● **YOUR INSTRUCTIONS**:
Report back every line of the entries that contains "below", exactly as written.

● **PROVIDED ENTRIES**:

*****

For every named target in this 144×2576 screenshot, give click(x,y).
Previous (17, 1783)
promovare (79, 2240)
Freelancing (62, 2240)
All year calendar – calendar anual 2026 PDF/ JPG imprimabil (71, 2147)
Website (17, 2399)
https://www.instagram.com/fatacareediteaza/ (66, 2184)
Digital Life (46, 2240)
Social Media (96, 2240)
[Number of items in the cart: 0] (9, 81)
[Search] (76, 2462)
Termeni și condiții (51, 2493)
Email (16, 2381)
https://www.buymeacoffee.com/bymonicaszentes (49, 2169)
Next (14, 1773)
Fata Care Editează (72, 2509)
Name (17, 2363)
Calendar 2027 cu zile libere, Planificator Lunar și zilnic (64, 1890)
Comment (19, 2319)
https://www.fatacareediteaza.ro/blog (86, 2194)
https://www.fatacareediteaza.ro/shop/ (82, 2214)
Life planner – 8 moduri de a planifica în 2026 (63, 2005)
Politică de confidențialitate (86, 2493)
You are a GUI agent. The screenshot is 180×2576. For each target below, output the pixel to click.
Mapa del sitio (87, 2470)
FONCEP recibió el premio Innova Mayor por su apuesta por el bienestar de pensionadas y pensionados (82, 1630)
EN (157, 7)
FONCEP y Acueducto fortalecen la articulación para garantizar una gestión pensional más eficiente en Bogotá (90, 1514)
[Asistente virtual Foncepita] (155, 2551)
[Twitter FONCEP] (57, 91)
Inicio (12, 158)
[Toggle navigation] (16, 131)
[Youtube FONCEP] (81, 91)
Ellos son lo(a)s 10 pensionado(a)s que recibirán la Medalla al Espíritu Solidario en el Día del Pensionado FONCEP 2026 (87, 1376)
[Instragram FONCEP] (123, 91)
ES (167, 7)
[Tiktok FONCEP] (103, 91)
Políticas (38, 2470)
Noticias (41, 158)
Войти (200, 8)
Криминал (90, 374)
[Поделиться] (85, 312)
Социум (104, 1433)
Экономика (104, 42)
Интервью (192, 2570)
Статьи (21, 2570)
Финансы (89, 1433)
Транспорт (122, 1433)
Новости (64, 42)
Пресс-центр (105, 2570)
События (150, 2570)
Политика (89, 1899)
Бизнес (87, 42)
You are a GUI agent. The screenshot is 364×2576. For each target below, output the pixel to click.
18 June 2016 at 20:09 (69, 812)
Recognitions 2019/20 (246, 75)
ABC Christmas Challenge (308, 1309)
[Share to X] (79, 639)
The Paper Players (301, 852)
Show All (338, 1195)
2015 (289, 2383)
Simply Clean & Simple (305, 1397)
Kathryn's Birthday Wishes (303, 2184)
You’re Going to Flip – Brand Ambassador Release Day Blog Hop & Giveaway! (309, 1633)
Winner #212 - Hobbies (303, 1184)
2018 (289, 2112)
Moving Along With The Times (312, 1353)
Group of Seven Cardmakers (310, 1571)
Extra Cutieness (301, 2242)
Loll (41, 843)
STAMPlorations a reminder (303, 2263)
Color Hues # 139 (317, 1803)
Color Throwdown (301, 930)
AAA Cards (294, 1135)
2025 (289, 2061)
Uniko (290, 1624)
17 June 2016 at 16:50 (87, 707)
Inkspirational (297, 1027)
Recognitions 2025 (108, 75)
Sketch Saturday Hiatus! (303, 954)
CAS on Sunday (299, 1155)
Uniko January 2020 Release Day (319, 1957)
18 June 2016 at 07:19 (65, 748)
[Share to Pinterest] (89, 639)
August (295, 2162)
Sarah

*****

● **WRITTEN SOLUTION**:
You are a GUI agent. The screenshot is 180×2576. For each target below, output the pixel to click.
You are a GUI agent. The screenshot is 364×2576. For each target below, output the pixel to click.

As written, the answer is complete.